Is there life on Mars? We don't know — but there's more good evidence there may be.
NASA and Science magazine announced Thursday that large amounts of methane have been found on the Red Planet, which could be a sign of biological activity.
Nearly 21,000 tons (19,000 metric tons) of methane were released all at once during the late summer of 2003, according to a study published Thursday in the online edition of Science.
"This raises the probability substantially that life was there or still survives at the present," study author Michael Mumma of NASA's Goddard Space Flight Center told The Associated Press. "We think the probability is much higher now based on this evidence."
By 2006, most of the methane had disappeared from the Martian atmosphere, adding to the mystery of the gas, Mumma wrote.
On Earth, methane comes mainly from belching animals such as cows and rotting organic matter such as dead leaves. But it's also pumped out by volcanoes.
"The most obvious source of methane is organisms," planetary scientist Colin Pillinger told London's Sun tabloid. "So if you find methane in an atmosphere, you can suspect there is life.
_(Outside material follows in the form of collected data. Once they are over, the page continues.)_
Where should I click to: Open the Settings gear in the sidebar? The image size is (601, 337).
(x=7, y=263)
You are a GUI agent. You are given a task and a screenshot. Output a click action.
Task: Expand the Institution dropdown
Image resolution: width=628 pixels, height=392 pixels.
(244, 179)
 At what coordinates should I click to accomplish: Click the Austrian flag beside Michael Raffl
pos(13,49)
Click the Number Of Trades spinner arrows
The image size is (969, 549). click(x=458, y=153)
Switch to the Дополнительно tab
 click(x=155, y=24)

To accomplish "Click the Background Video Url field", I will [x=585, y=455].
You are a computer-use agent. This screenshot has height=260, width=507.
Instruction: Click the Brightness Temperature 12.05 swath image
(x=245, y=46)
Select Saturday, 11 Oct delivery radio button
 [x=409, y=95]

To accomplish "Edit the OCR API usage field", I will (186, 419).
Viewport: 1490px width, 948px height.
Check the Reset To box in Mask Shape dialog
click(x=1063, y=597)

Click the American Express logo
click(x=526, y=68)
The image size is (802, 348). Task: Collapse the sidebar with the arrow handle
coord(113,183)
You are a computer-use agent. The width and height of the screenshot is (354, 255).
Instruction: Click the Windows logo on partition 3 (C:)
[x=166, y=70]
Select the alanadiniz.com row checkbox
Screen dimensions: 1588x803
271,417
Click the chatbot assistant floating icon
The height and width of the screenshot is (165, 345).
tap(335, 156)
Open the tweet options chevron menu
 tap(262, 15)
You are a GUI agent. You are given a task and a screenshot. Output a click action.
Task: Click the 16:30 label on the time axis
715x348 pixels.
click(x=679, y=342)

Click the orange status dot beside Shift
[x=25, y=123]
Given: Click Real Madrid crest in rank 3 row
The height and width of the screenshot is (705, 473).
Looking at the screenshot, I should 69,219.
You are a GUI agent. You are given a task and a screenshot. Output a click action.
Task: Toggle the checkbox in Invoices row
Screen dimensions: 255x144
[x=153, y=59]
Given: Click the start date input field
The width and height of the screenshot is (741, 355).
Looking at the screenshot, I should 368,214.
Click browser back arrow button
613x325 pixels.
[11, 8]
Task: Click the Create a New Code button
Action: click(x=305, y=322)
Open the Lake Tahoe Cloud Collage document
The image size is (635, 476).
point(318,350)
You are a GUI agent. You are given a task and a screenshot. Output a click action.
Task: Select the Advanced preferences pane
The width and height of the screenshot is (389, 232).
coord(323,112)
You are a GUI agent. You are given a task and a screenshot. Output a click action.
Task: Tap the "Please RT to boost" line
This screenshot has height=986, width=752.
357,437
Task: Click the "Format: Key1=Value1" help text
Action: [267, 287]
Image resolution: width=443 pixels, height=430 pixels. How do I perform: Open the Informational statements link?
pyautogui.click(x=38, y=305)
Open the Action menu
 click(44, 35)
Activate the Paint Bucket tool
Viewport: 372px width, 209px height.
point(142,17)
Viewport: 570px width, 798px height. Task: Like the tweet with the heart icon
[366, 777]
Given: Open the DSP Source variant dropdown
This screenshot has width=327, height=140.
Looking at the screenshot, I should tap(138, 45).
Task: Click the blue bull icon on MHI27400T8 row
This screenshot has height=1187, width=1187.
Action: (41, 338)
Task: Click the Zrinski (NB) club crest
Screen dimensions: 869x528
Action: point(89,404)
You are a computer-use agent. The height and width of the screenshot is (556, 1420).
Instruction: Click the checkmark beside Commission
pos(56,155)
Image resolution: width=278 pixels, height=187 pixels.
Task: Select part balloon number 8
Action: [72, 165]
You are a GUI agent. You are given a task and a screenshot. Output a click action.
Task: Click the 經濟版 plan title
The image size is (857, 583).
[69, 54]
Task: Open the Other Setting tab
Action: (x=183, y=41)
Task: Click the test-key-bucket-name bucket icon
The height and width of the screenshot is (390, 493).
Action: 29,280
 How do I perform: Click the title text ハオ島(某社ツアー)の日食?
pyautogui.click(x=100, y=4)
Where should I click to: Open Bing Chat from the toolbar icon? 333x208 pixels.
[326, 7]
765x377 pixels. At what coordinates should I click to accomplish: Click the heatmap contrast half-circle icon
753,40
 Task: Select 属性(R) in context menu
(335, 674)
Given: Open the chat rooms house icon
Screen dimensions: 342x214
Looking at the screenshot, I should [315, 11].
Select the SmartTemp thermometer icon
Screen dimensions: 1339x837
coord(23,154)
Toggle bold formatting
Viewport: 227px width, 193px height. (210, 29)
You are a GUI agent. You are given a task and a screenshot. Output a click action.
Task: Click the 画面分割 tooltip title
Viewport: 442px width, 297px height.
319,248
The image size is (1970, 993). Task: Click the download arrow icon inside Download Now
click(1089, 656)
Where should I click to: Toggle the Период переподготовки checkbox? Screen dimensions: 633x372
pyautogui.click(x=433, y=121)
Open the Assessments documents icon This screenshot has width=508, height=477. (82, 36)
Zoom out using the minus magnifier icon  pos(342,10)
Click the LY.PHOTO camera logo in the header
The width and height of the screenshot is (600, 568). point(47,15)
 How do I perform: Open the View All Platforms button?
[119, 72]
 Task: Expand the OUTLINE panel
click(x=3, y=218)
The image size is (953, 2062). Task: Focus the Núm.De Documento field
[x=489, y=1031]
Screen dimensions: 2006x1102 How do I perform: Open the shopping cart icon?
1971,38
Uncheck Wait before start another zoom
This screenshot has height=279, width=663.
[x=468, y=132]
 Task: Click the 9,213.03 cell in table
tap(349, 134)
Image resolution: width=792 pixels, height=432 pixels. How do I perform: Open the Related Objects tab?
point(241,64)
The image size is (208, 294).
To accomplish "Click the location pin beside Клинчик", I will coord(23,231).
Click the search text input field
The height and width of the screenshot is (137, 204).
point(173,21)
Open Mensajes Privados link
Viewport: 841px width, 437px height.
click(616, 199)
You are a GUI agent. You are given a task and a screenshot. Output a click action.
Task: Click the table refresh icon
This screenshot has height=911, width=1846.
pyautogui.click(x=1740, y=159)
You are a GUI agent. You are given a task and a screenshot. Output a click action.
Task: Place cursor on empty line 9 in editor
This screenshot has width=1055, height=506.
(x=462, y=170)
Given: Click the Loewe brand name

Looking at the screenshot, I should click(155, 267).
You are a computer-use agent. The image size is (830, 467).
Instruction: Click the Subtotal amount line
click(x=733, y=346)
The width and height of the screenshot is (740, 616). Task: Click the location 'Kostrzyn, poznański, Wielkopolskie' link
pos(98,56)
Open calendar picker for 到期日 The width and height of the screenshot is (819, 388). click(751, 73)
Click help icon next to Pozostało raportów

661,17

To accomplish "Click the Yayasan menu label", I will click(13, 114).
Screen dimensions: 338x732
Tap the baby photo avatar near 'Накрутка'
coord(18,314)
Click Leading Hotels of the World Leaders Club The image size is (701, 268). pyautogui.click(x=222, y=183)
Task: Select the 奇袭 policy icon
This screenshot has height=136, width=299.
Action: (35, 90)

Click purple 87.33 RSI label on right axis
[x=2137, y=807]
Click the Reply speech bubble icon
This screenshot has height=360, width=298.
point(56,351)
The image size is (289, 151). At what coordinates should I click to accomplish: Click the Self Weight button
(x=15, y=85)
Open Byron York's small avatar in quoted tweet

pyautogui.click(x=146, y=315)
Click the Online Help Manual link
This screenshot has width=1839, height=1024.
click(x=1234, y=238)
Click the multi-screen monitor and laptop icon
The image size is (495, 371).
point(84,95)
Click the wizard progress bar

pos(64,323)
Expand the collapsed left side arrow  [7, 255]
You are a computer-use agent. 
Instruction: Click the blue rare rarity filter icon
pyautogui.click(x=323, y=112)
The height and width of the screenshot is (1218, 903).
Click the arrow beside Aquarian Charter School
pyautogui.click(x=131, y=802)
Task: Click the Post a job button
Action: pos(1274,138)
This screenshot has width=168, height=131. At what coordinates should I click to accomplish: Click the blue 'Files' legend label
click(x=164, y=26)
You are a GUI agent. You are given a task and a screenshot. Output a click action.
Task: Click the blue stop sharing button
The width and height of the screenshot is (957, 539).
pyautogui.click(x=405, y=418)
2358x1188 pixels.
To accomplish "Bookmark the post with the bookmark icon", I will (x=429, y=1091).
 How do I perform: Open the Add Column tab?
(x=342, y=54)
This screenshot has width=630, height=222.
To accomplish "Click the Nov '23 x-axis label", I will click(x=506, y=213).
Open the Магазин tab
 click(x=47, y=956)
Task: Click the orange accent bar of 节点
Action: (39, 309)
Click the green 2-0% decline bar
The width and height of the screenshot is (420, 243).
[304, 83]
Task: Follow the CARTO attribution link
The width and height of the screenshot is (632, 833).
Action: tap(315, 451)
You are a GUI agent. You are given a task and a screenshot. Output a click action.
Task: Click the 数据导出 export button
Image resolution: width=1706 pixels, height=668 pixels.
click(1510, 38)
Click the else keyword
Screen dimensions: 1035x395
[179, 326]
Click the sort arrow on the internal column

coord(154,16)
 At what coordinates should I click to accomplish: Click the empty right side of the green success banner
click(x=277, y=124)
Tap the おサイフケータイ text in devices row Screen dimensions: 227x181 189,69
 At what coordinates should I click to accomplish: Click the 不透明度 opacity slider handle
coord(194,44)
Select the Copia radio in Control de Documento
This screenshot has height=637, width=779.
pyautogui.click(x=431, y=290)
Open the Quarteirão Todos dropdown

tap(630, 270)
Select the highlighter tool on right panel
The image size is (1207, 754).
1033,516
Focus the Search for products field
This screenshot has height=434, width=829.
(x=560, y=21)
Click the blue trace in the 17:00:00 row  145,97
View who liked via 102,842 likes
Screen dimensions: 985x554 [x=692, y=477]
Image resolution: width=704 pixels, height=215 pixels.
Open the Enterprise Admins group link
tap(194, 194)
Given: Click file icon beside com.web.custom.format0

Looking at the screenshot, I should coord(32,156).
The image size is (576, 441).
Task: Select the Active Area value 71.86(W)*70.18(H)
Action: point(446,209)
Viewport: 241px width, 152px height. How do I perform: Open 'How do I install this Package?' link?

It's not proof, but it makes it worth a much closer look."
The catch is that it breaks down quickly in the atmosphere due to reactions with sunlight, and there haven't been any active volcanoes on Mars for millions of years.
So it could be that the large amounts of methane spotted floating over Mars were created by microbes buried under the soil.
Or it could just be the result of some little-understood geological process.
It's "the most important discovery of all time," former British civil servant and fervent UFO hunter Nick Pope told the Sun. "We've really only scratched the surface — it's an absolute certainty that there is life out there and we are not alone."
London's Daily Mail added that "three giant telescopes on Hawaii" — presumably among the 12 or so observatories clustered atop the two-mile-high summit of Mauna Kea on the Big Island — had detected the seasonal methane emissions.
The European Mars Express Orbiter first detected small amounts of methane in the Martian atmosphere in 2004.
Other spacecraft have found significant amounts of water on the Red Planet, as well as geologic formations that appear to have carved by flowing liquids.
Mars is much smaller, colder and drier than Earth, with a thin atmosphere and high surface levels of radiation, but there may be large buried glaciers at the poles.
It's thought primitive bacteria may exist underground, subsisting on chemicals and water — and possibly emitting methane.